**WRITTEN EXERCISE:**
Edit the rows below by changing every "computer-use agent" to "desktop automation agent" and keep all other text the same. Leave out the pictures when you give the rows again.

● ● ● ● ● ● ●

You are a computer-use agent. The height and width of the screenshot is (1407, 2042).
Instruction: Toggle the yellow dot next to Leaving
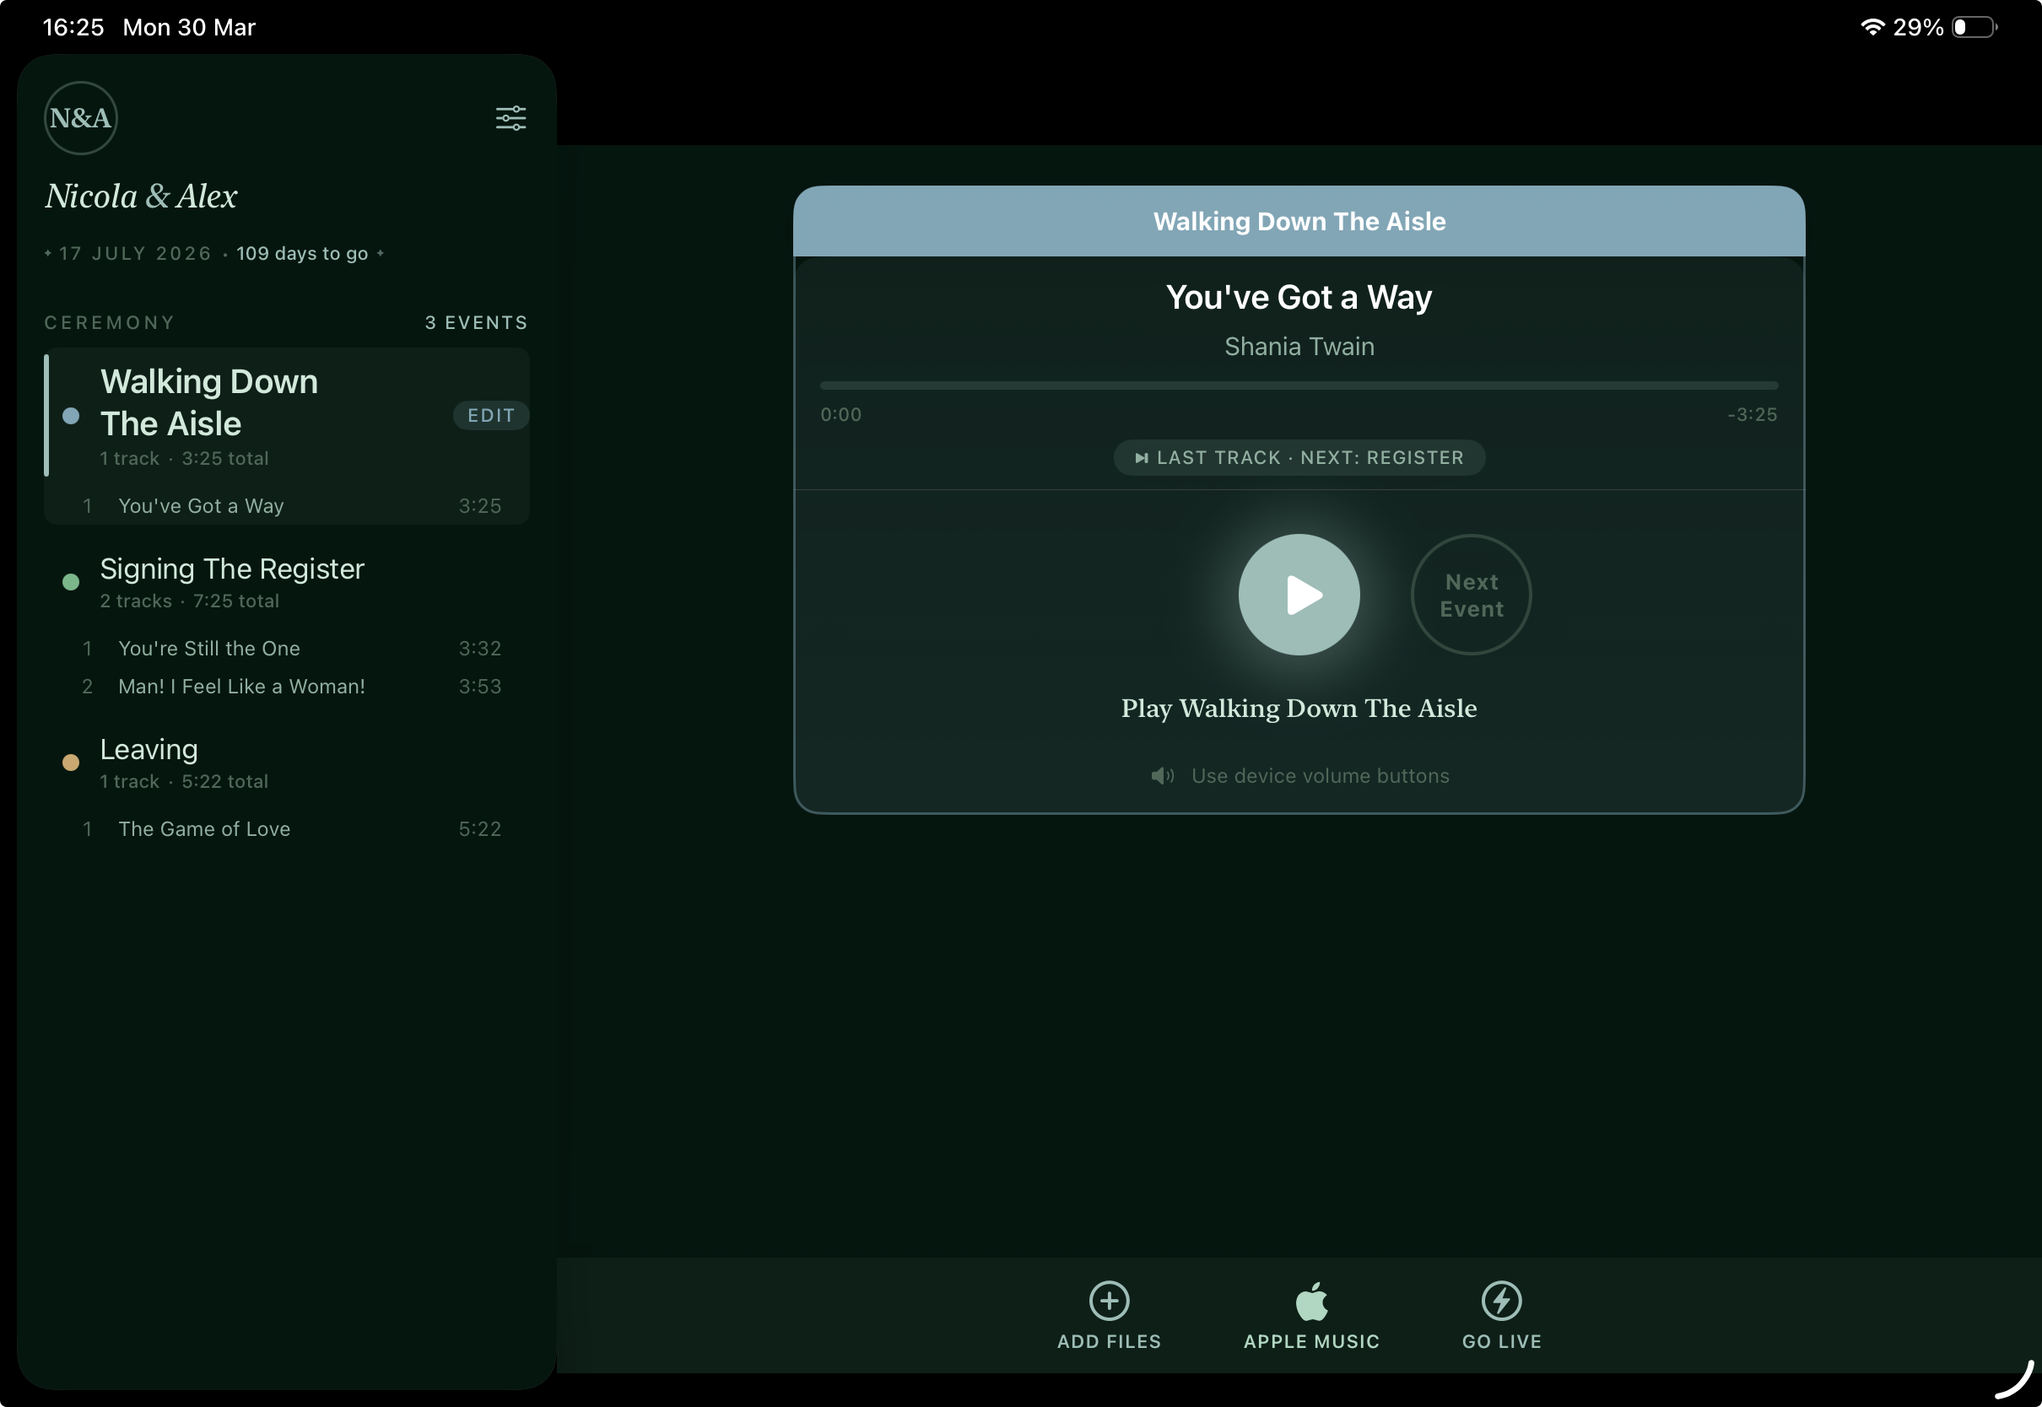click(x=71, y=762)
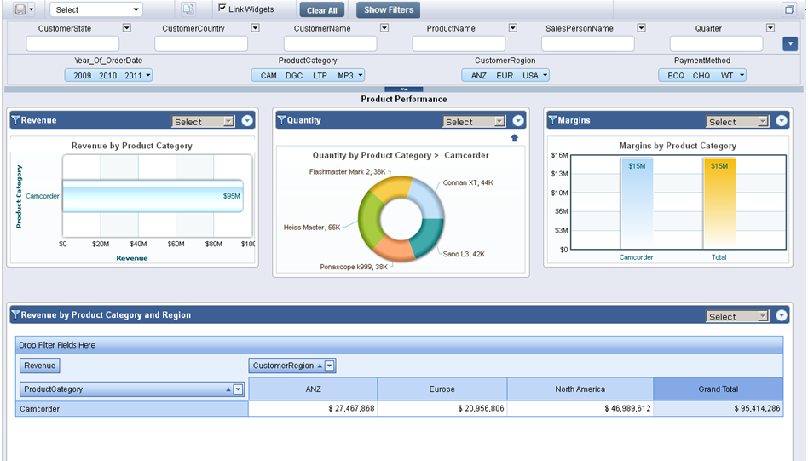
Task: Click the restore window icon at top right
Action: [788, 9]
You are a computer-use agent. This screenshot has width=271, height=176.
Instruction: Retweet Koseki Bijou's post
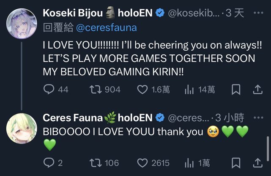(96, 89)
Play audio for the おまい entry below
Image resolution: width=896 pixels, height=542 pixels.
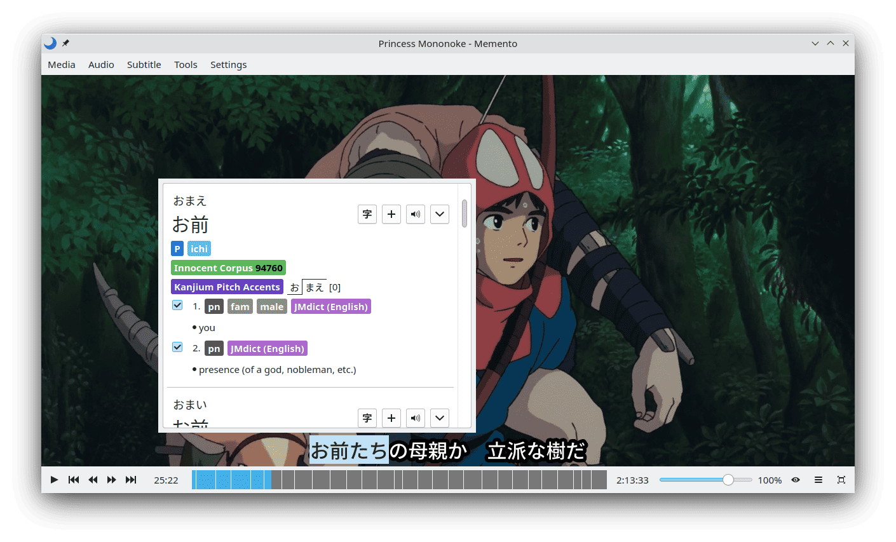416,418
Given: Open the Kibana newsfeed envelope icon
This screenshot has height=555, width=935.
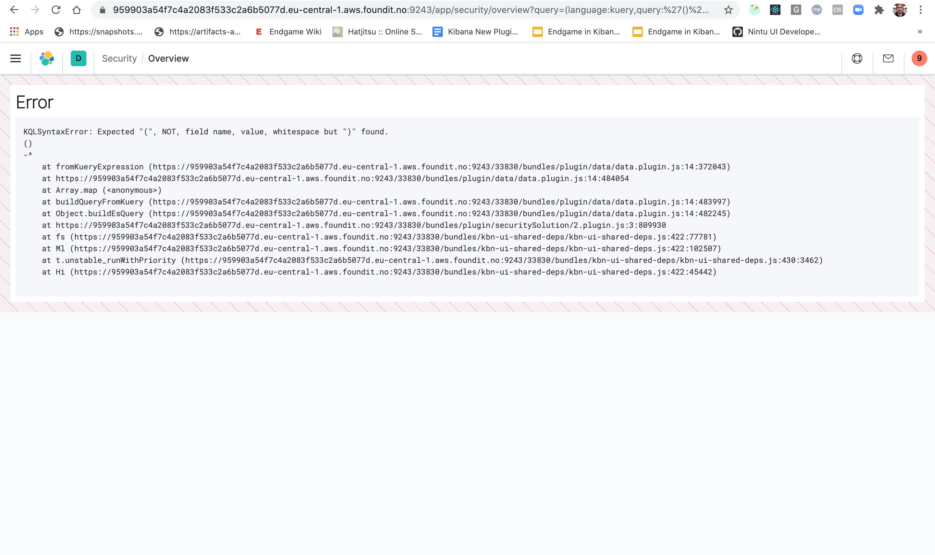Looking at the screenshot, I should tap(888, 58).
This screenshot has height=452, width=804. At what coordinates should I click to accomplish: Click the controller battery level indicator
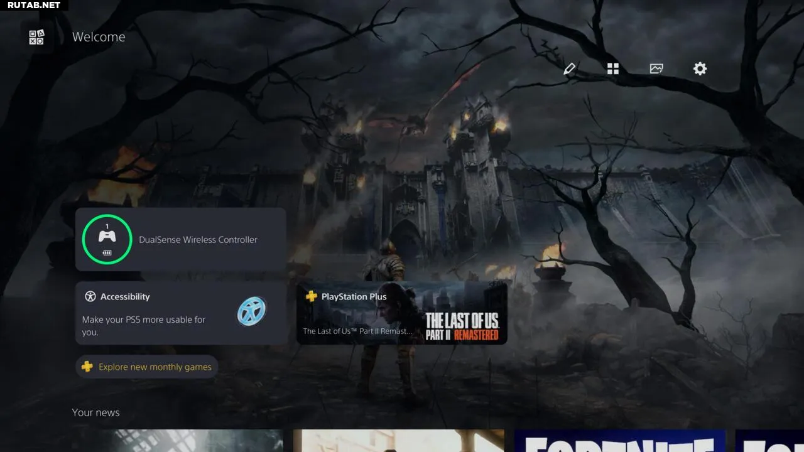point(107,253)
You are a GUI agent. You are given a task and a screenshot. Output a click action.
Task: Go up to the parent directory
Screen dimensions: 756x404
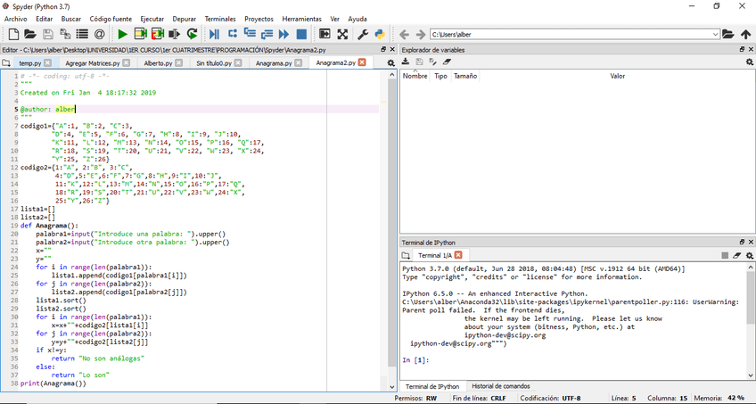[745, 35]
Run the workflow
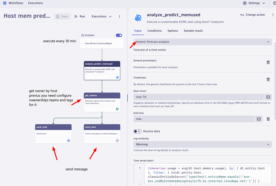 (80, 17)
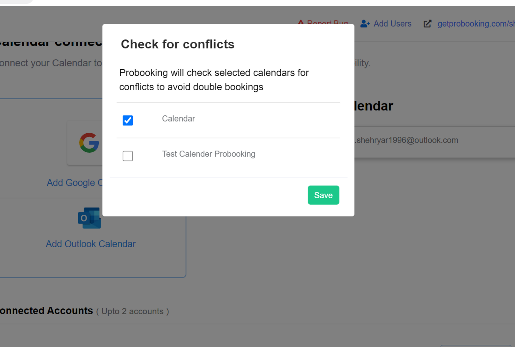The image size is (515, 347).
Task: Click the external link icon
Action: pyautogui.click(x=427, y=24)
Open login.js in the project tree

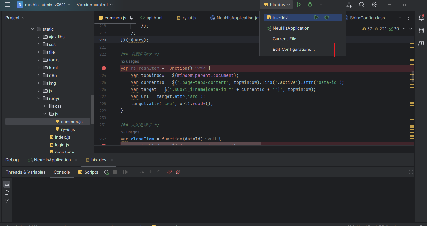click(62, 145)
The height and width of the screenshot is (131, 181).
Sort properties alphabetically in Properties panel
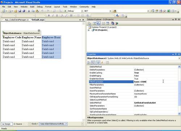click(93, 63)
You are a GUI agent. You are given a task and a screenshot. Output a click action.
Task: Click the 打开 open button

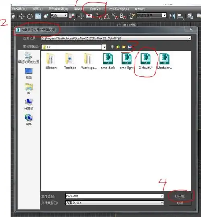[180, 196]
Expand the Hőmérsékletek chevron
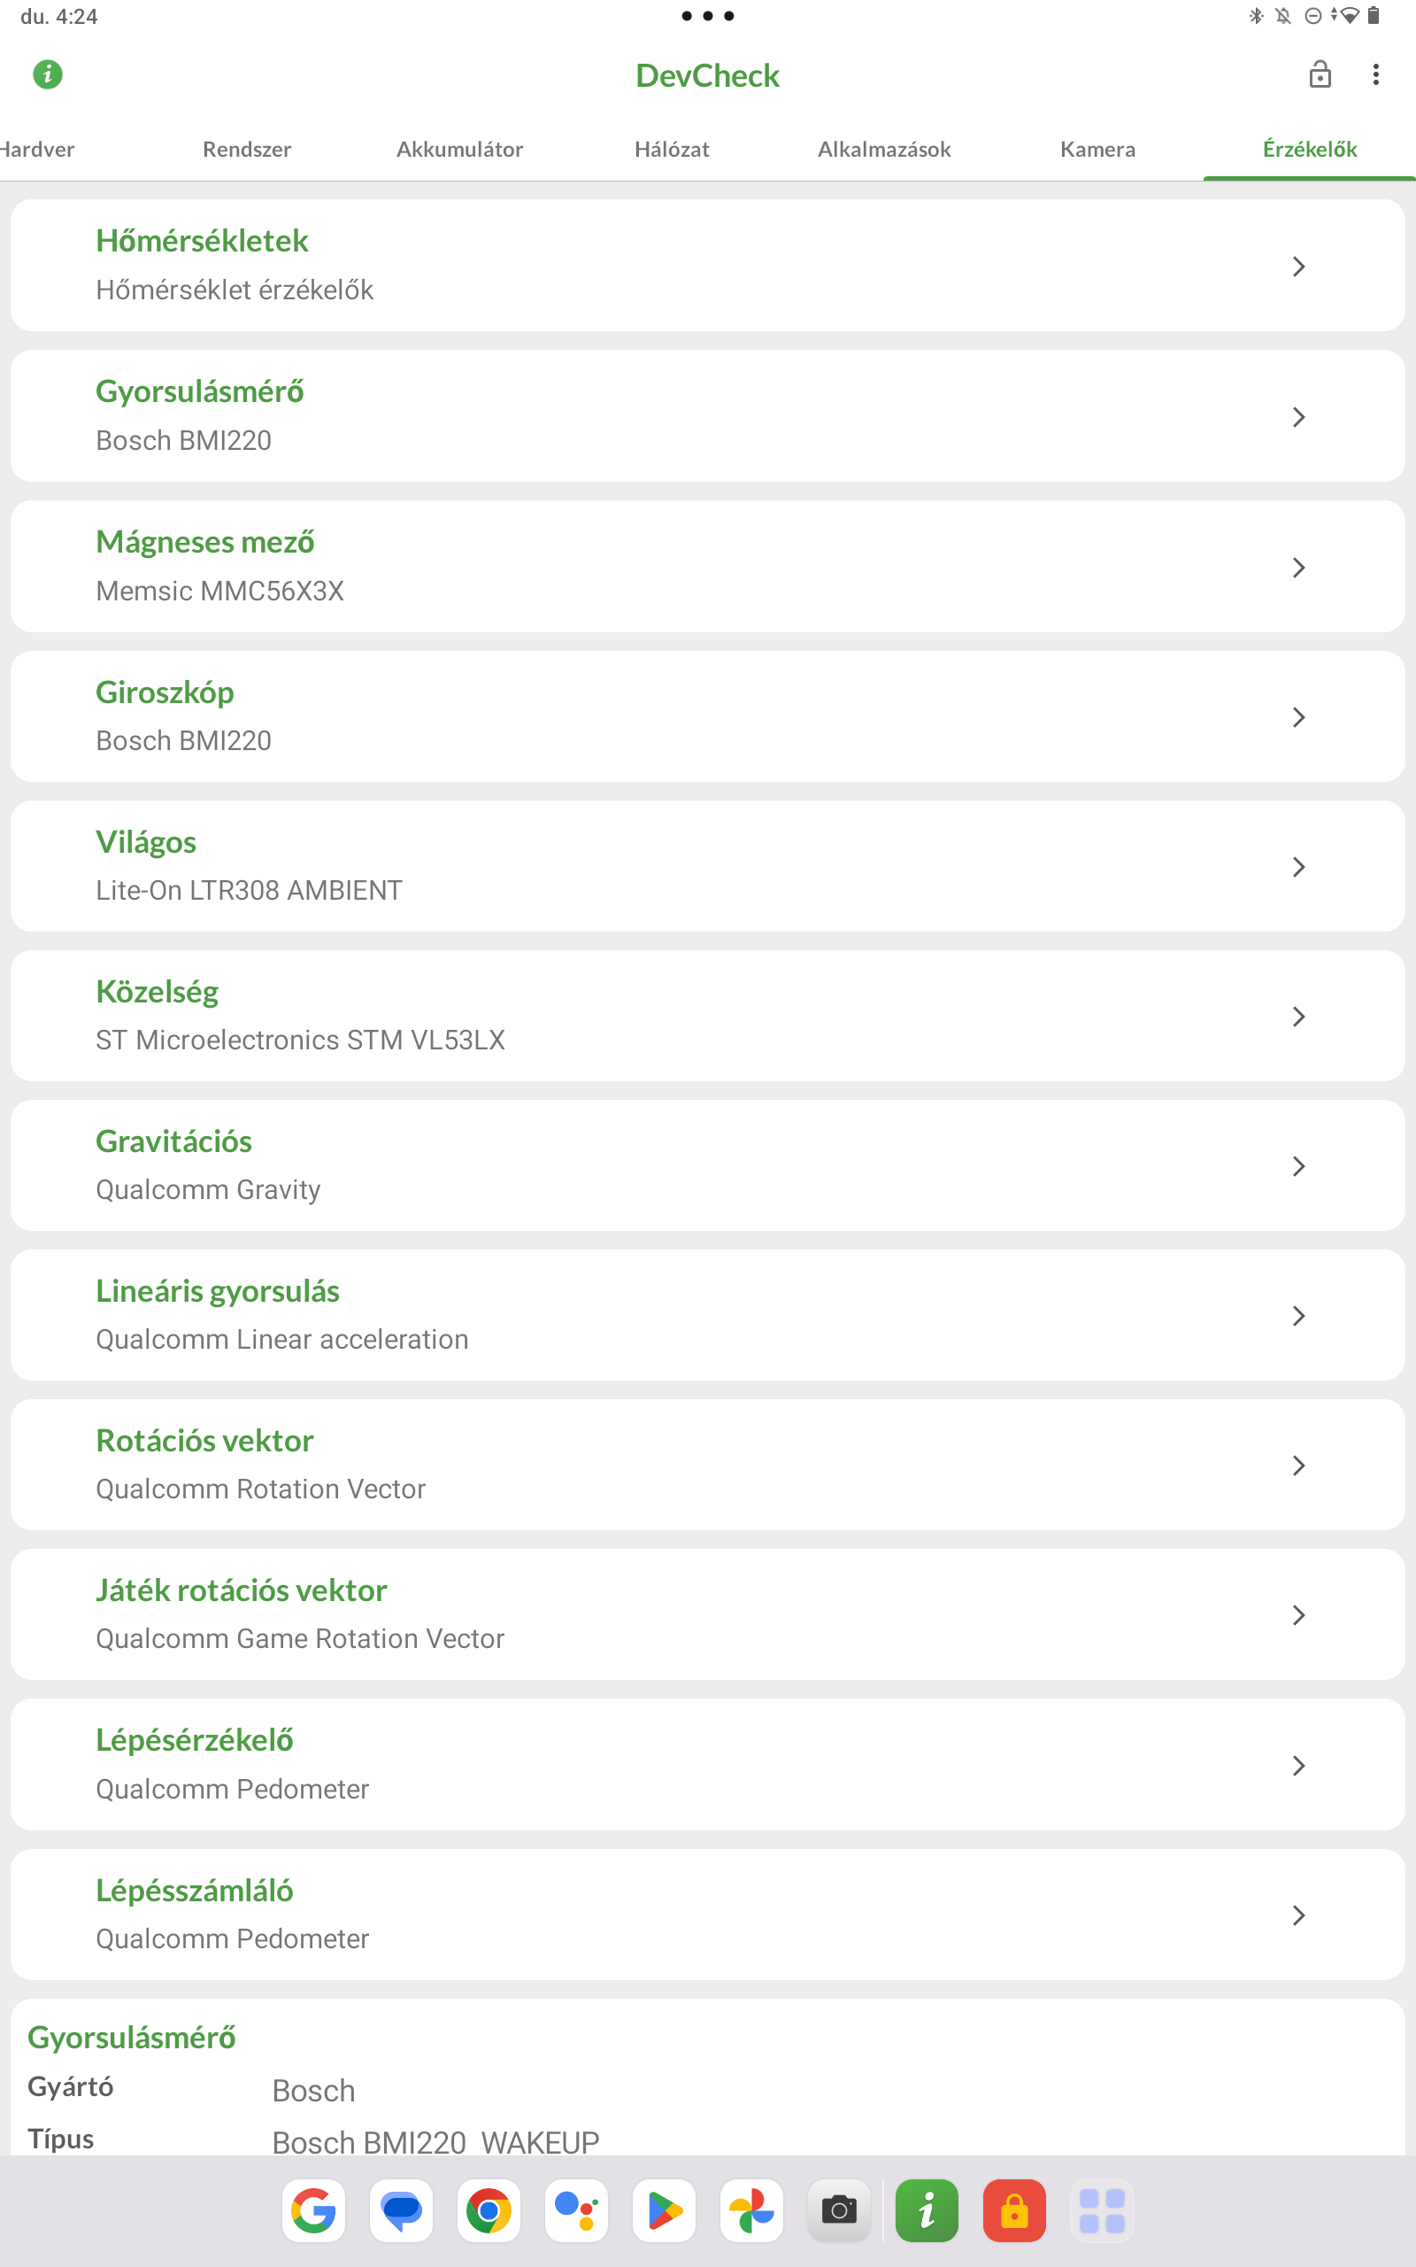This screenshot has width=1416, height=2267. click(x=1298, y=266)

● ● ● ● ● ● ●

**SOLUTION:**
You are a desktop automation agent. The height and width of the screenshot is (1407, 2042).
Instruction: Toggle the yellow dot next to Leaving
click(x=71, y=762)
Task: Click the restore window icon at top right
Action: [788, 9]
You are a desktop automation agent. This screenshot has width=271, height=176.
Instruction: Retweet Koseki Bijou's post
(96, 89)
Play audio for the おまい entry below
Image resolution: width=896 pixels, height=542 pixels.
416,418
Given: Open the Kibana newsfeed envelope icon
This screenshot has height=555, width=935.
Looking at the screenshot, I should tap(888, 58).
This screenshot has height=452, width=804. At what coordinates should I click to accomplish: Click the controller battery level indicator
point(107,253)
You are a GUI agent. You are given a task and a screenshot. Output a click action.
Task: Go up to the parent directory
Screen dimensions: 756x404
[745, 35]
Run the workflow
 (80, 17)
The image size is (515, 347).
Task: Click the external link icon
Action: pyautogui.click(x=427, y=24)
Open login.js in the project tree

click(62, 145)
The height and width of the screenshot is (131, 181).
Sort properties alphabetically in Properties panel
click(93, 63)
You are a GUI agent. You are given a task and a screenshot. Output a click action.
Task: Click the 打开 open button

[180, 196]
Expand the Hőmérsékletek chevron
This screenshot has width=1416, height=2267. click(x=1298, y=266)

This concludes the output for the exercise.